Activity: Below is a listing with pictures. Repeat exactly the lines starting at the one holding "Increase the paragraph indent" and going on through the one holding "The width and", and leave every picture out.

-- -- --

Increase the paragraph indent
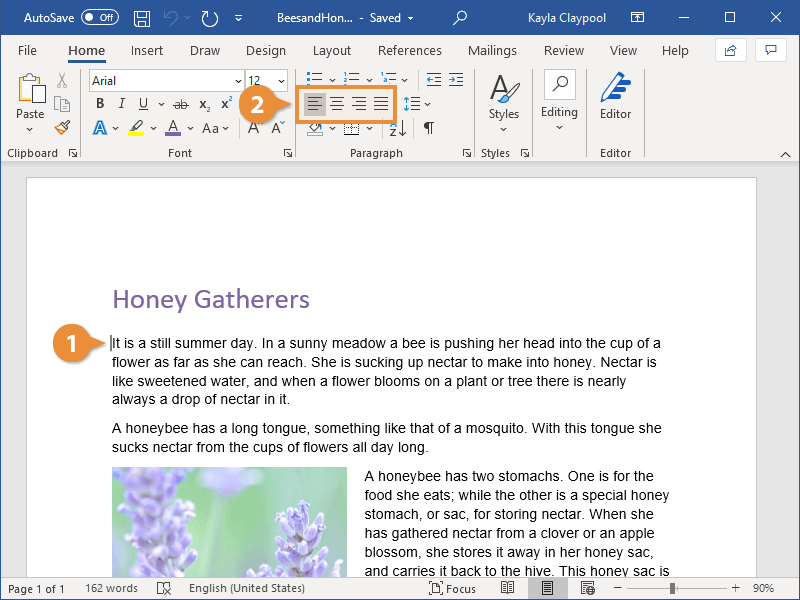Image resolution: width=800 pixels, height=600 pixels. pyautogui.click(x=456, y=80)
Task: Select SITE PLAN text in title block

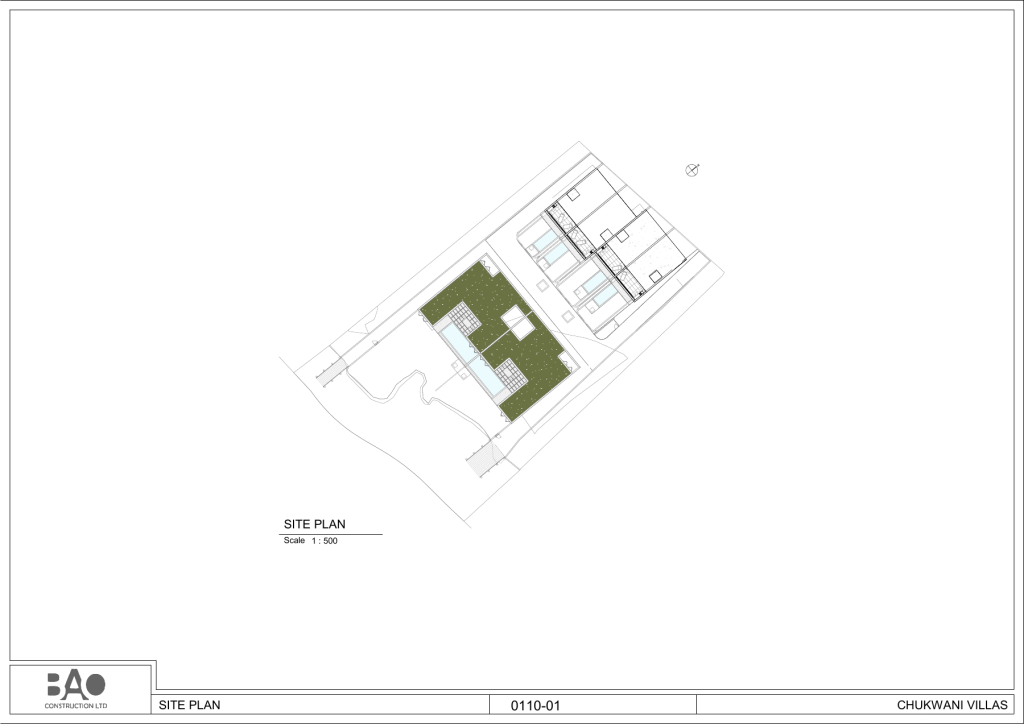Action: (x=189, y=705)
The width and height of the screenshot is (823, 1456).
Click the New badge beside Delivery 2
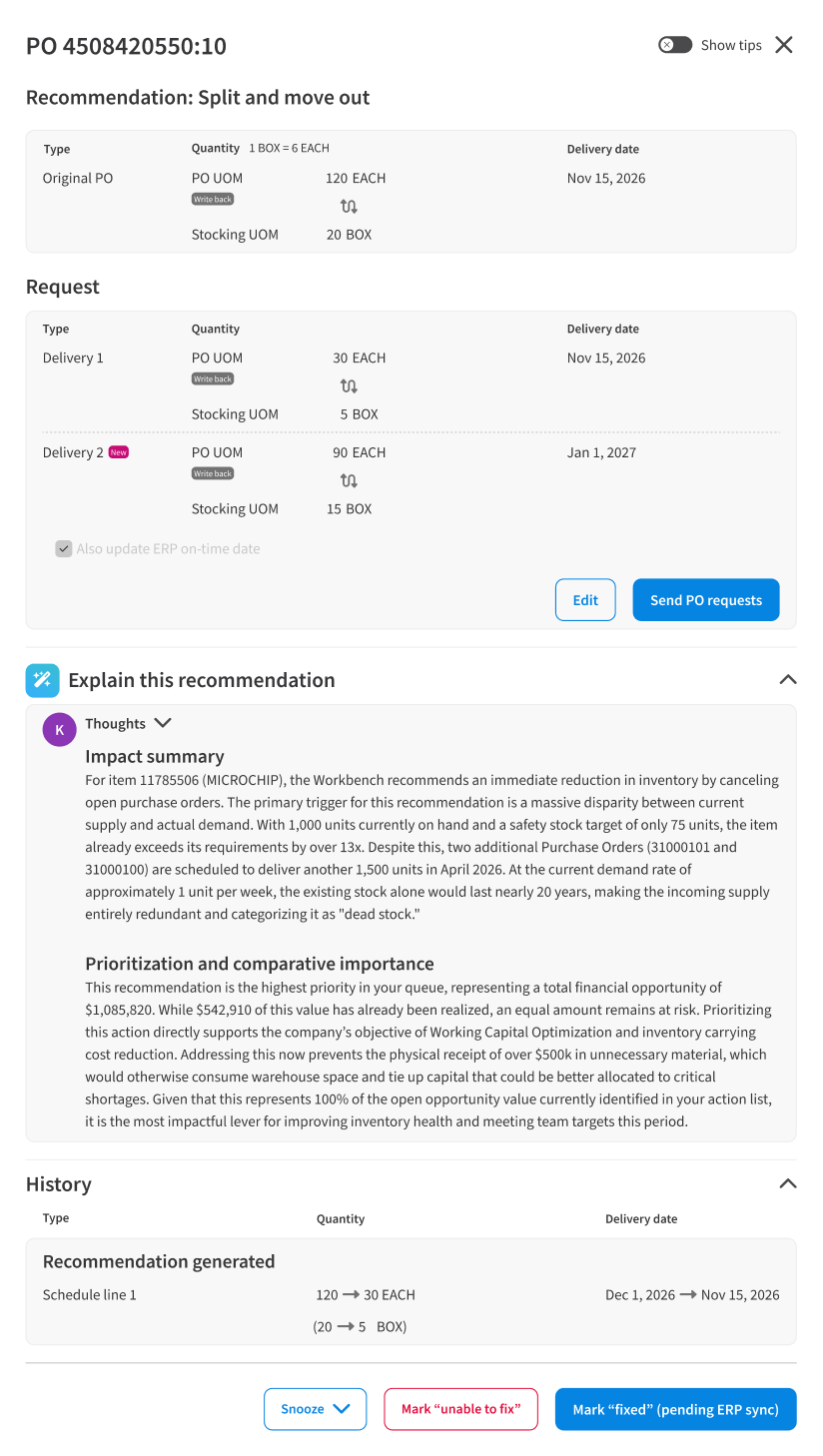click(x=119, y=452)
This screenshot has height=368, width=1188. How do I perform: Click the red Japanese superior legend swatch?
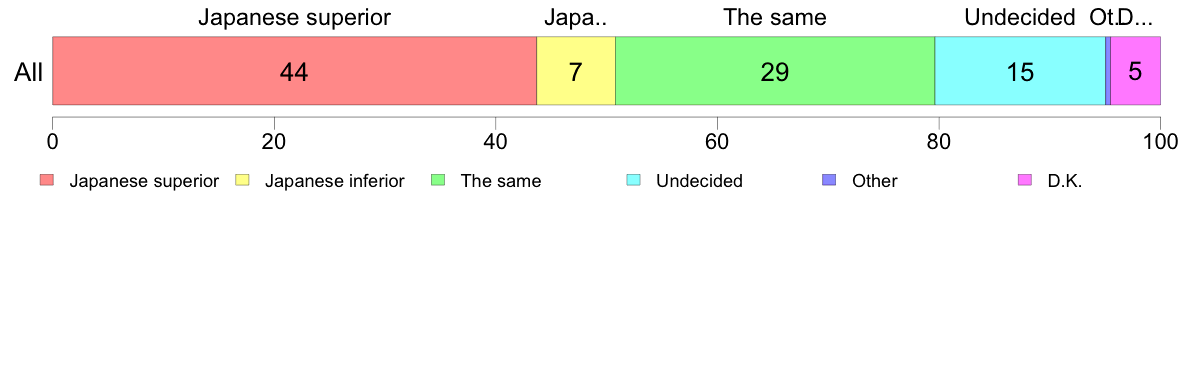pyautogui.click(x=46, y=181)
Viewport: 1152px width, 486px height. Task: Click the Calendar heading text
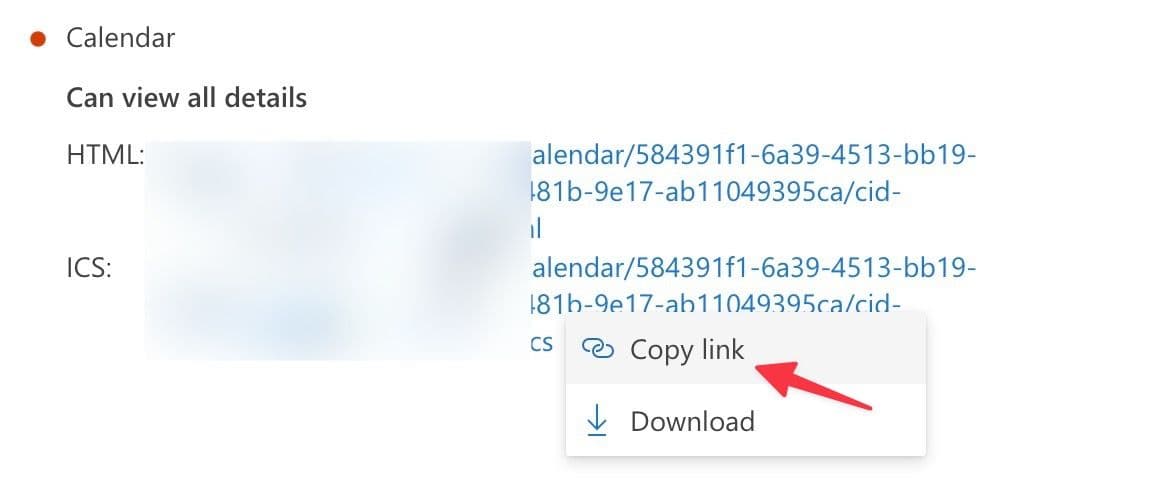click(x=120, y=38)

-- -- --

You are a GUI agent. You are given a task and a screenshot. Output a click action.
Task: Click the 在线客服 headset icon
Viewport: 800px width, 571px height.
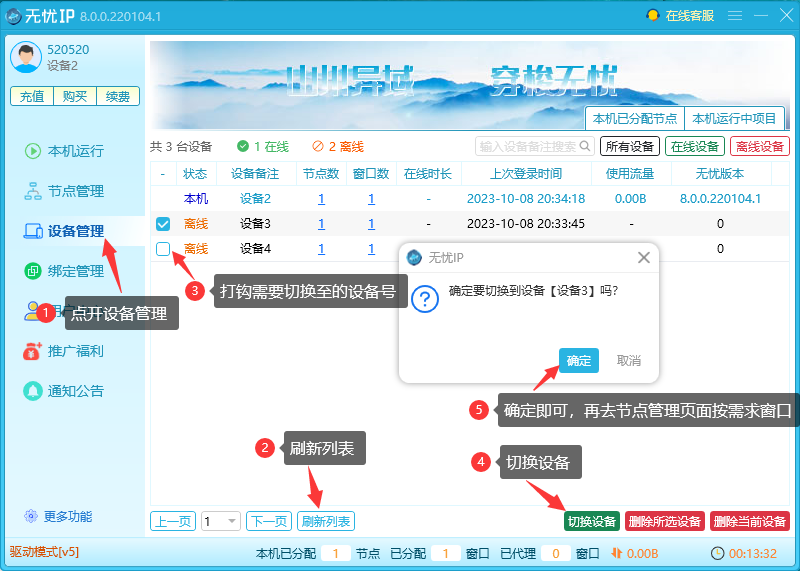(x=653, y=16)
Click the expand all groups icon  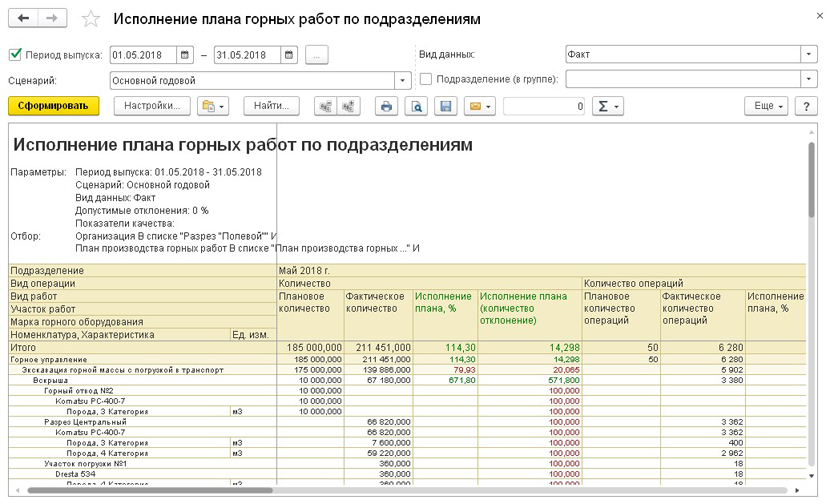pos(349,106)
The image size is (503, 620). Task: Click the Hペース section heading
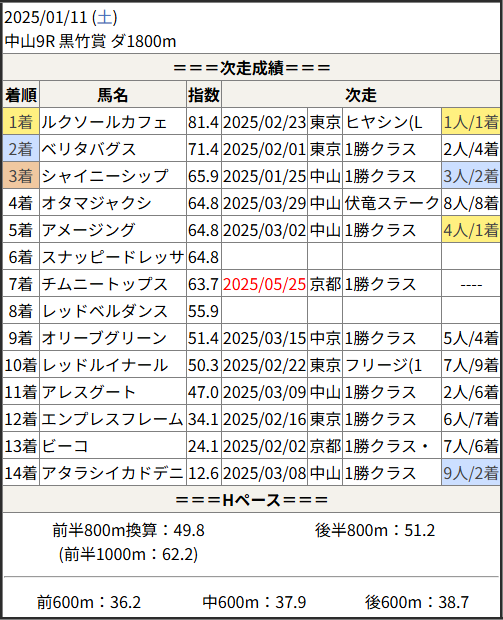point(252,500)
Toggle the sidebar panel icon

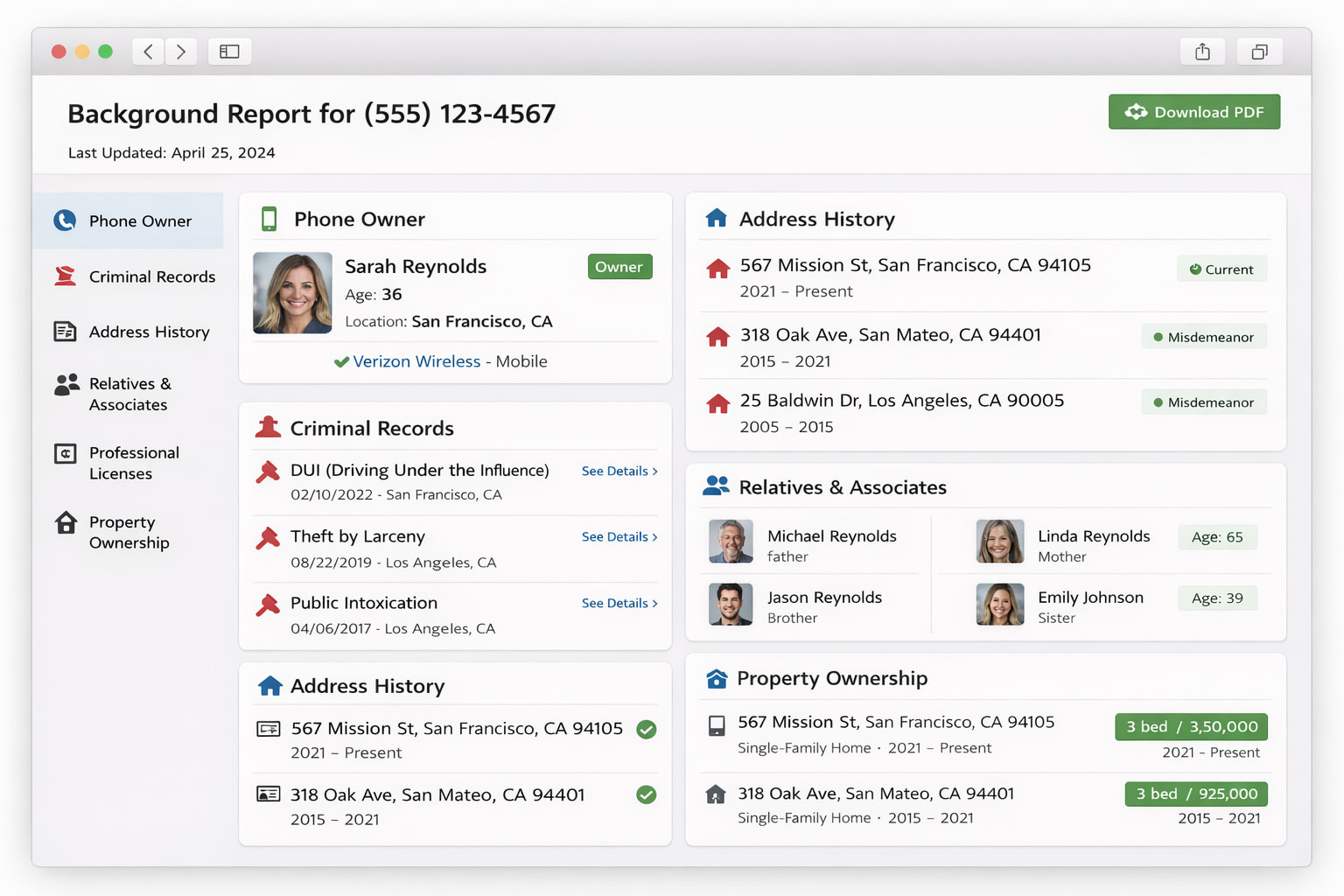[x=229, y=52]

-- -- --

Answer box:
Increase the paragraph indent
Image resolution: width=800 pixels, height=600 pixels. pyautogui.click(x=456, y=80)
Task: Select SITE PLAN text in title block

Action: (x=189, y=705)
The width and height of the screenshot is (823, 1456).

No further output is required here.